43. The method according to claim 33 or claim 34, wherein the model input corresponds to lipid nanoparticles, and the predicted label of the model input characterizes the performance of the lipid nanoparticles in drug delivery to a target.

44. Outputting the aforementioned trained machine learning model is Selecting one or more lipid nanoparticles using the aforementioned machine learning model, The method according to claim 43, comprising physically synthesizing one or more lipid nanoparticles.

45. The method according to claim 33 or 34, wherein the model input corresponds to the amino acid sequence of a monomer of a capsid protein, and the predicted label for the model input characterizes the predictive quality of the capsid protein.

46. The method according to claim 45, wherein the predicted quality of the capsid protein is characterized by the manufacturability of the capsid protein, or its ability to evade neutralization of viruses containing the capsid protein, or the immunoreactivity of the capsid protein, or its ability to penetrate target tissues of viruses containing the capsid protein, or its ability to fill, or its ability to be incorporated into the host genome.
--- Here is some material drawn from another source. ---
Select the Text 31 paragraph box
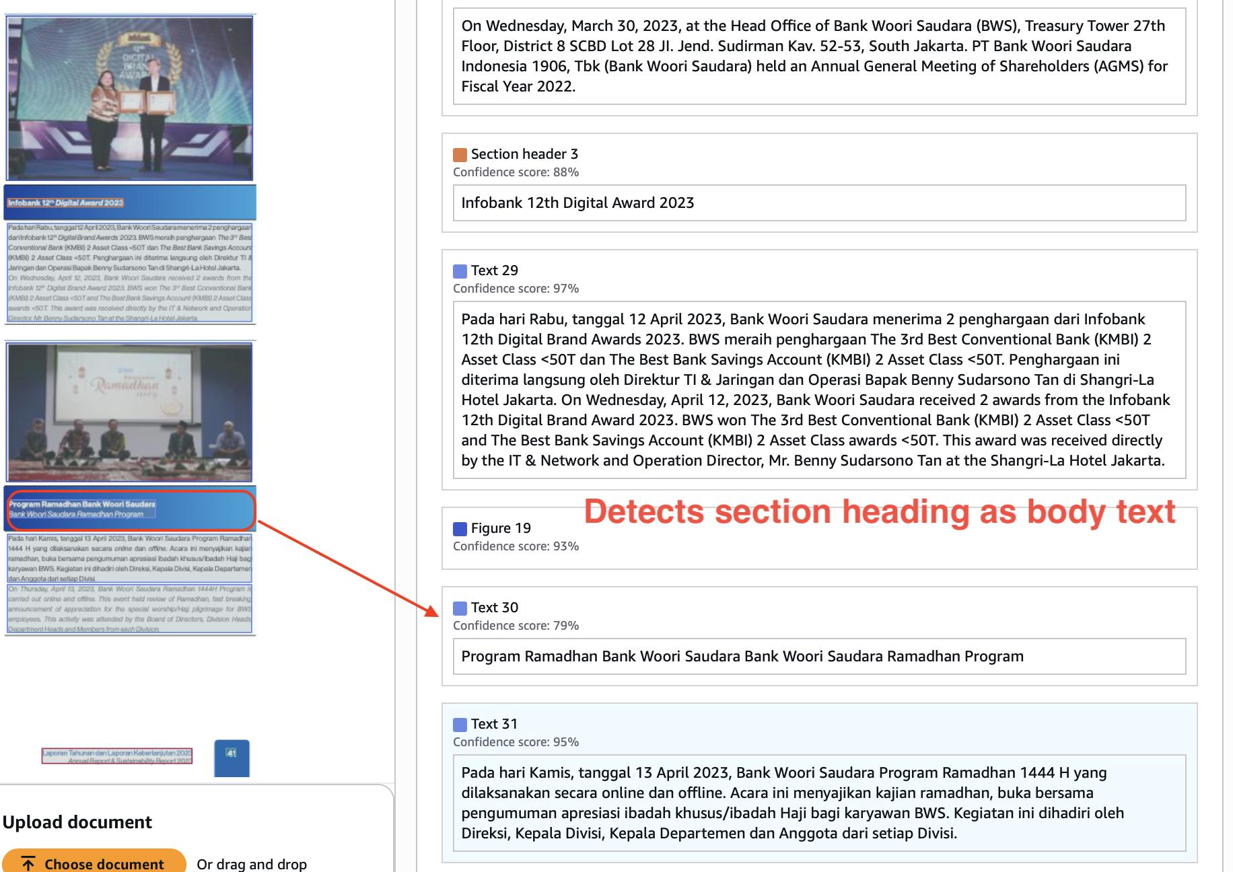The image size is (1233, 872). [x=818, y=803]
47. Outputting the aforementioned trained machine learning model is Selecting one or more amino acid sequences of a capsid protein monomer, The method according to claim 45 or claim 46, comprising physically synthesizing the one or more amino acid sequences of a capsid protein monomer.

48. It is a system, One or more computers, A system comprising one or more storage devices communicably coupled to one or more computers, wherein the one or more storage devices, when executed by the one or more computers, store instructions causing the one or more computers to perform the operation of each of the methods described in any one of claims 1 to 46.

49. One or more non-temporary computer storage media, which, when executed by one or more computers, store instructions causing one or more computers to perform the operation of each of the methods described in any one of claims 1 to 46.